An overview of these studies, with information on experimental materials, procedures, and data processing, is given in this chapter. The following sections constitute a synopsis of the methodologies presented in more specific details in the relevant papers. The data and code referred to here can be found in the dissertation repositories on the Open Science Framework and GitHub (see 3.3.4). Ethics clearance to undertake this work was obtained from the University Research Ethics Committee (UREC) of the University of Manchester (REF 2016-009976).

3.1 Exploratory study of the voicing effect in Italian and Polish (Study I)

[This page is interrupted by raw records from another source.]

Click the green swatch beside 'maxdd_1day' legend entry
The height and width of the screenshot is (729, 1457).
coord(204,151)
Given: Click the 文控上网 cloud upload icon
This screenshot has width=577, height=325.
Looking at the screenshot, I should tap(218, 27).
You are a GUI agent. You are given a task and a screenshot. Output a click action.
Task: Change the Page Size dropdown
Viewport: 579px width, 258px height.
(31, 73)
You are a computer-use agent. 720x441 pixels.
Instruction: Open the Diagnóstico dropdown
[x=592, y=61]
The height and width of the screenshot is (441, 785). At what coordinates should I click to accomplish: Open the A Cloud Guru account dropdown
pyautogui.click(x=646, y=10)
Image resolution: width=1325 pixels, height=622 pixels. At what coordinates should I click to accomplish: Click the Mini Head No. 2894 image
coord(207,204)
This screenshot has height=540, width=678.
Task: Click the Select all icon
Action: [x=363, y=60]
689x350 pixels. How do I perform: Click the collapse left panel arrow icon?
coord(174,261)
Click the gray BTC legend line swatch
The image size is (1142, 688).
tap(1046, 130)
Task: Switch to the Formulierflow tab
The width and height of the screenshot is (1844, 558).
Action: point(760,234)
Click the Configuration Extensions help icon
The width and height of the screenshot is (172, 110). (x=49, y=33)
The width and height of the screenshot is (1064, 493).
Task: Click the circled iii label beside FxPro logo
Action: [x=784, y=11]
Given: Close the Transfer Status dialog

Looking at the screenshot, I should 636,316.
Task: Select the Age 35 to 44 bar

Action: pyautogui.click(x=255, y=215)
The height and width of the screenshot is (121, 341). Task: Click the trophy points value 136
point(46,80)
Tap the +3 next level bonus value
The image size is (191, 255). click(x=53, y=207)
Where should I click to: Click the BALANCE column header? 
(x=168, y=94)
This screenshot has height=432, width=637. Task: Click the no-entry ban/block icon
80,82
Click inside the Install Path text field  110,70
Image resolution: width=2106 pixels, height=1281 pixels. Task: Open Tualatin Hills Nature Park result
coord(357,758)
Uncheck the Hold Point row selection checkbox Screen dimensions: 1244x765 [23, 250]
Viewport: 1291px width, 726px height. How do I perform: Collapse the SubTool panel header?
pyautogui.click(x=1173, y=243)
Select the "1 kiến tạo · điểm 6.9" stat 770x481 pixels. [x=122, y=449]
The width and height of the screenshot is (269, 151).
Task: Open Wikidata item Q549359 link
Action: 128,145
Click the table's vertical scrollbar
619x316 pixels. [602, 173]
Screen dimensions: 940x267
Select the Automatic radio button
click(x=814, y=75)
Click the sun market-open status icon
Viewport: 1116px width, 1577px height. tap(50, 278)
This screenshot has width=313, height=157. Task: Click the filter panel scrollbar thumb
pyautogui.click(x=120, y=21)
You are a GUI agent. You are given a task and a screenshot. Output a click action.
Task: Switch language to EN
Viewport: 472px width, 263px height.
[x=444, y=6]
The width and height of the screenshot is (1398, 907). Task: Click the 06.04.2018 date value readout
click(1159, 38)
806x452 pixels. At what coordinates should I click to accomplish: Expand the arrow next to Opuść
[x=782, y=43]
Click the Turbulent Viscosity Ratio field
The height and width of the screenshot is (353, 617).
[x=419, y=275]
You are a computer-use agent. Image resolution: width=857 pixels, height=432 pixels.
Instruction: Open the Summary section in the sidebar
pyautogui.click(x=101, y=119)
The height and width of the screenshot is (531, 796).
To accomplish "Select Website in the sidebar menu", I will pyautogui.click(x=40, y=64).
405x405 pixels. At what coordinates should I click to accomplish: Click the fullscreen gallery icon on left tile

As discussed in 2.1, since the accounts this dissertation focusses on cover aspects of segmental duration, consonantal articulatory gestures, and voicing, data was obtained from three sources: (1) acoustics, (2) ultrasound tongue imaging, a non-invasive technique to image the tongue using ultrasonic equipment, and (3) electroglottography, an indirect and safe method to gather information on vocal fold activity. In the following sections, I offer an outline of the methodologies employed in Study I, while referring the reader to specific papers for a more in-depth description.

3.1.1 Participants

A total of 17 participants were recruited in Manchester (UK) and in Verbania (Italy). Eleven were native speakers of Italian (IT01-IT05, IT07, IT09, IT11-IT14), and six of Polish (PL02-PL07). Missing speaker codes refer to test participants or participants that produced unusable data because of individual anatomy or recording issues. Recordings were made in a sound-attenuated room at the Phonetics Laboratory of the University of Manchester, or in a quiet room at a field location in Verbania (IT03-IT07). Due to technical issues or poor signal quality, ultrasonic data of /u/ from two speakers (IT07, PL05) and electroglottographic data from two others (IT04, IT05) are missing. Participants’ sociolinguistic data is given in 4. The participants were given an information sheet prior to the experiment and signed a consent form.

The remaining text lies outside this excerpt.